Thursday, February 18, 2016

Data Science at Instacart

https://tech.instacart.com/data-science-at-instacart/

Data Science at Instacart

At Instacart, we are revolutionizing the way people buy groceries. We give busy professionals, parents and elderly back valuable time they don’t have to spend shopping. We also give flexible work opportunities to thousands of personal shoppers, and we extend the reach and sales volume for our hundreds of retail partners.
We work incredibly hard to make Instacart easy to use. Our site and app are intuitive – you fill your shopping cart, pick the hour you want delivery to occur in, and then the groceries are handed to you at your doorstep. But achieving this simplicity cost effectively at scale requires an enormous investment in engineering and data science.

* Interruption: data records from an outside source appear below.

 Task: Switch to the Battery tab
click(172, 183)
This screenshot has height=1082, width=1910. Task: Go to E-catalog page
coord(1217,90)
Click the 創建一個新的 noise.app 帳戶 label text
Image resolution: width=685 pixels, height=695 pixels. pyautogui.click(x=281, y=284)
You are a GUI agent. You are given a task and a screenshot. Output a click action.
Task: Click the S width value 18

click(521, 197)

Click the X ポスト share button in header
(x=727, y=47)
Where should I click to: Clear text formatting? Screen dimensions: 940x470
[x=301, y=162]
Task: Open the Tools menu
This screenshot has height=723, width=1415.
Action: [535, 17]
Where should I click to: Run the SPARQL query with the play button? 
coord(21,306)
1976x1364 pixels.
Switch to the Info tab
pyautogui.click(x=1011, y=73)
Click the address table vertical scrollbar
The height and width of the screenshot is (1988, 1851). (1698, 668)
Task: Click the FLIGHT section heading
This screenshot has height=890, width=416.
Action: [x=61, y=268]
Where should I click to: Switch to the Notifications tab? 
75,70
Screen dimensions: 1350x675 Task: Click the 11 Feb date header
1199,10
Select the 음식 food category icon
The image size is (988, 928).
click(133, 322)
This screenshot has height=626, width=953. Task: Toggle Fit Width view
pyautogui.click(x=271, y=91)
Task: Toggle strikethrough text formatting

What are a few of the teams where data science plays a critical role at Instacart?

Fulfillment
At its core, Instacart is a real-time logistics platform. We are in the business of moving goods from A (a store) to B (your front door) as efficiently and predictably as we can. At any given time, for every market we operate in, we can have thousands of customers expecting delivery in the coming hours. We also can have thousands of shoppers actively working or waiting to be dispatched through our mobile shopper application.
Our fulfillment algorithm decides in real time how to route those shoppers to store locations to pick groceries and deliver them to customers’ door-steps in as little as one hour. We re-compute this optimization every minute, because the world is constantly changing. We have to balance speed (some shoppers shop faster, some stores are less busy) with efficiency (can we deliver multiple orders simultaneously) with quality (does the customer get the exact groceries they want) and timeliness (is the order delivered within the hour it is due – no earlier, no later).
Example of near-optimal combinations of orders for our drivers to deliver (noise added to addresses to protect privacy)
Example of near-optimal combinations of orders for our drivers to deliver (noise added to addresses to protect privacy)
Optimizing multiple objectives while routing thousands of shoppers every minute to fulfill millions of orders is a tremendous data science challenge.

Supply & Demand
Instacart operates a very dynamic and complex fulfillment marketplace. Our consumers place orders (demand) and our shoppers fulfill those orders (supply) in as little as an hour. If supply exceeds demand in a market, we lose money and reduce shopper happiness due to shoppers sitting idle. If instead demand exceeds supply in a market, we lose revenue and customers due to limited availability and busy pricing. Our shoppers work with us to make money, and so they will only be happy if they’re able to keep busy. On the other side, our customers change their lifestyles because of our product, and so we need to be there for them when they want us.
Jeremy and Morgane discussing demand forecasting
Jeremy and Morgane discussing demand forecasting
Balancing supply and demand requires sophisticated systems for forecasting customer and shopper behavior down to individual store locations by hour of day many days into the future. We then create staffing plans that blend multiple different labor role types to optimize our efficiency while ensuring high availability for our customers. This is made even more challenging by the many different queues we must manage across stores and division of labor. Then in real time, we have to estimate our capacity for orders every time a user visits our site or one of our apps, and then dynamically control availability and busy pricing to smooth demand and create the optimal customer experience.
These systems operate over multiple time horizons, have to solve for multiple competing objectives, and control for many erratic sources of variation (shopper behavior, weather, special events, etc.). We will always have huge opportunities to make improvements here.
Search & Personalization
Instacart isn’t just grocery delivery, we’re creating a better grocery shopping experience. A majority of grocery shopping is about finding the food on your list. In a traditional grocery store, the search engine is the customer’s two feet. At Instacart, it’s a massive algorithm that can mine billions of searches to ensure every product a customer wants is at the edge of their fingertips.
At a physical grocery store, you have to discover new products on your own. But at Instacart, we can curate the experience for you through personalization. What could be more personal than food? We have an intimate relationship with it every day – we put it in our bodies! As much as movie recommendations were critical to the success of Netflix, so too are product recommendations critical to Instacart.
The search team - Sharath, Vincent, Raj and Jon from left
The search team – Sharath, Vincent, Raj and Jon from left
Our consumers order large basket sizes of diverse foods over and over and over again from us. We have more density on our user behavior than any e-commerce company I have ever seen. We are just beginning to use that data to provide incredibly valuable personalized experiences for our users on Instacart in search, in product discovery and in suggestions we make to our users. We A/B test everything, and are thinking really hard about the long term impacts of our changes.
Through investments in search and personalization, Instacart has the opportunity to go beyond convenience in shopping online, and into a future where everyone finds more food they love faster.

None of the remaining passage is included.